Currently, web services are built out of conventional operating systems (often a LAMP stack or similar) and, at scale, web services are built out of custom-designed networks.
Consequently, currently, web services are a game for the rich and technologically savvy. Only the rich and savvy can afford to and can figure out how to set up a typical web service. Typical users, therefore, have no control (other than "take it or leave it") over what server-side code they run.
Contrast that with the *personal computer*. Nearly any fool can buy a PC at the local CheapStuffMart and nearly any fool can figure out how to install that new poker-playing software or photo album organizer or whatever.
Notice how that contrast relates to software freedom. The concept of software freedom is *meaningful* in the context of personal computing because any fool can learn to study, modify, and share software -- it's an economically viable option for users to actually *exercise* software freedom, and so it is worth fighting for the right to do so. In contrast, almost nobody can, as a practical matter, operate a web service: it takes too much money to set up and too much expertise to duct tape together a network for it. So EVEN IF all of the server-side code is openly shared free software, there is no practical way for the average fool to actually exercise software freedom over that code -- no meaningful way to use that freedom. EVEN IF the code is free, users are still under the power of service operators.
The political cause of freedom for web service users is first and foremost an *engineering problem*: we need a new server-side OS.
We need a server-side OS that allows each user to fully control the servers they use, including (and especially) allowing each user to change what programs are installed server-side. Once we have that new OS, the question of software freedom for server-side code becomes meaningful and the question of user control over data becomes actionable.

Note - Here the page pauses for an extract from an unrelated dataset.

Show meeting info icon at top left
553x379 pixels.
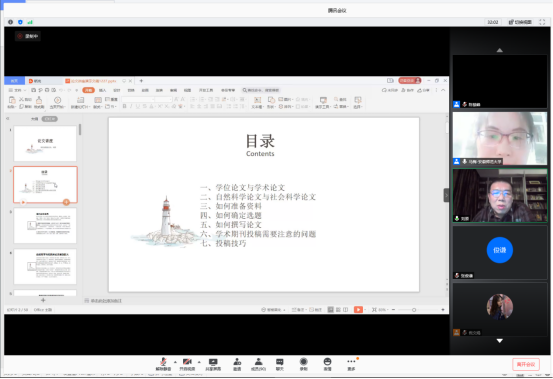click(x=11, y=22)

One way to work on such an OS is to work on the problem of how to sell user-controlled services. Amazon EC2 is an example of a project working on that one.
Another way to work on such an OS is to work on the problem of operations: keeping an application network functioning and scaling. The RAD lab at Berkeley is an example of a project working on system administration monitoring and control systems in that area.
A third way to work on such an OS is to work on the platform specification -- the "API" to the OS. Should it be some extension of Posix? Should it be something else entirely? What form will free software programs for this new OS take? My own work (http://basiscraft.com) is an example of working on that problem.
Franklin Street seems like a nice enough document but it lacks teeth and there's no urgency or sense of inevitability behind it. Compare that to the early days of the free software movement:
The free software movement began with statements of principle, sure, but that is not what propelled it to the success it has had since. Rather, it was the early days of the GNU project -- the engineering effort -- that gave the free software movement credibility and the problem of software freedom urgency.
The original releases (Emacs, GCC, and GDB -- all released in a short-time frame, followed fairly quickly by the shell utils, text utils, make, and autoconf) WERE, in essence, an OS. They comprised a parasitic OS, unable to run on its own -- only on a host system. Yet they were clearly a minimalist OS ready to grow into a complete system in fairly short order (as they did).
Those early releases -- that "hacktivism" or "engineering activism" -- is what gave teeth to the free software movement. They made the question of software freedom a *practical* question, faced by real users, rather than just a theoretical principle.
Perhaps Franklin Street needs its own version of a GNU project: a vision for the new OS and an engineering plan for how to achieve it.